La réparation est une nécessité absolue
Reconnaissons ceci. La mise à jour des exactions et pratiques sectaires commises par les frères Philippe et par Jean Vanier pendant des décennies, leur totale impunité jusque sur leur lit de mort, ne peuvent que nous plonger dans une colère noire et nous faire redire : heureusement que l’Enfer existe. Évidemment la justice humaine doit s’exercer, assumer sa fonction punitive et réparatrice. Empêcher le coupable de nuire, réparer les torts. Mais quand le coupable est décédé après avoir passé une vie entière sans être vraiment inquiété, à cause de son pouvoir de mystification et de l’indifférence plus ou moins volontaire de ceux qui savaient, comment le faire payer, qui va réparer ?
Quand l’indifférence monte son mur, il ne lui reste plus rien, le champ libre est laissé à l’agresseur.
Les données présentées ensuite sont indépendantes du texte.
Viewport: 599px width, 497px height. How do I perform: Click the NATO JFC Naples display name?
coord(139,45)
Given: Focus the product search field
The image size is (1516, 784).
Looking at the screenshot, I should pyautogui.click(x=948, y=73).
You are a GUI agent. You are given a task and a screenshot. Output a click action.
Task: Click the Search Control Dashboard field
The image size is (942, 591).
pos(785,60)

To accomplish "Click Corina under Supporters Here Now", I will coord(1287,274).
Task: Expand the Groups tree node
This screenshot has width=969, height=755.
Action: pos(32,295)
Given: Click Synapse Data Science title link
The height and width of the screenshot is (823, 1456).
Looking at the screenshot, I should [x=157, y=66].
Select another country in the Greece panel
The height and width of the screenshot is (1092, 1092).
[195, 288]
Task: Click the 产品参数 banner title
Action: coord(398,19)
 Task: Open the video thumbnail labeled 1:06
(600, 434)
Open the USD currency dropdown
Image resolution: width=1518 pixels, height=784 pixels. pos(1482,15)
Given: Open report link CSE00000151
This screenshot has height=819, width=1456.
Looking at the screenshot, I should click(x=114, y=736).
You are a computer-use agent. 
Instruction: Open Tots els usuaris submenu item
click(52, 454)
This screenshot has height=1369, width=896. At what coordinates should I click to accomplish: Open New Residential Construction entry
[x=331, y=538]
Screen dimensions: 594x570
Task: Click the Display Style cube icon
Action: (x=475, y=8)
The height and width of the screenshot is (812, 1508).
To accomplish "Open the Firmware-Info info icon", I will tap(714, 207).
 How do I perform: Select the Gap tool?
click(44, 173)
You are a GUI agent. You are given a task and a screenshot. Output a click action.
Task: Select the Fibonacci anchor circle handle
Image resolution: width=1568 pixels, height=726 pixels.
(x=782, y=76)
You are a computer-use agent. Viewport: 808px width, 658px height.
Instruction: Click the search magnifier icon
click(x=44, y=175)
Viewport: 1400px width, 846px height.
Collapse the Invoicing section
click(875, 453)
Et pourtant la réparation est une nécessité absolue. Depuis les temps les plus reculés de l’Antiquité grecque c’est ainsi que les hommes ont pensé et fait la justice : rendre justice exige que soit rétabli l’équilibre, l’ordre qui a été abîmé, et les Grecs validaient même l’idée que cela requiert une vie entière, ou même plusieurs générations, comme en témoignent de nombreux récits mythologiques. En effet, il y a des crimes qui étendent leur séisme sur les générations qui suivent… Et pourquoi le silence de l’entourage ou de l’institution est-il si effroyable ? Parce que dans ces cas d’emprise, rappelons-le, la victime ne sait pas qu’elle est victime, elle se croit même coupable. Non pas qu’elle soit inintelligente, mais parce que par définition, le mécanisme de l’emprise la dépossède des moyens de se reconnaître comme victime. Alors quand l’indifférence monte son mur, il ne lui reste plus rien, le champ libre est laissé à l’agresseur. Ainsi, faire la lumière jusqu’au bout sur ces événements ne relève pas de l’acharnement voyeuriste mais d’un devoir absolu de vérité dont ont longtemps été privées les victimes, et de justice. Nommer le mal est une nécessité.
La voie de la pénitence
La justice doit passer, mais peut-elle tout réparer ? Ne nous leurrons pas : il est des blessures qui ne se ferment pas, des cicatrices qui marquent à vie, les témoignages issus du rapport de la Ciase finiront de convaincre ceux qui en doutent. Cependant reconnaître qu’un irréparable a été commis, le nommer et payer est une voie vers la reconstruction espérée.
Reconsidérons ces gestes de pénitence trop souvent relégués au catalogue des pratiques préhistoriques
Une autre voie d’action nous est donnée, à nous qui pourrions en rester à la colère et aux larmes. C’est une voie qui pique et qui gratte, une voie qui est le contraire du sirop pour la toux, une voie ouverte par le Christ lui-même, cette voie s’appelle la Pénitence. Ce que nos grands-mères appelaient "faire un sacrifice". Nous pouvons faire quelque chose. Le discours est moins vendeur que les discours lyriques sur la miséricorde pour tous, mais c’est la voie choisie par Jésus lui-même, offert en sacrifice pour racheter les péchés du monde. Reconsidérons ces gestes de pénitence trop souvent relégués au catalogue des pratiques préhistoriques, ils sont un moyen mystérieux, choisi par Jésus lui-même au désert, pour que nous, qui ne sommes pas les coupables de ce dont on accuse ces trois prédateurs, puissions œuvrer à la réparation de ces crimes. Quant à la miséricorde de Dieu, rappelons qu’elle est grande et puissante, justement car elle s’exerce sur le fond de la possibilité de la damnation éternelle.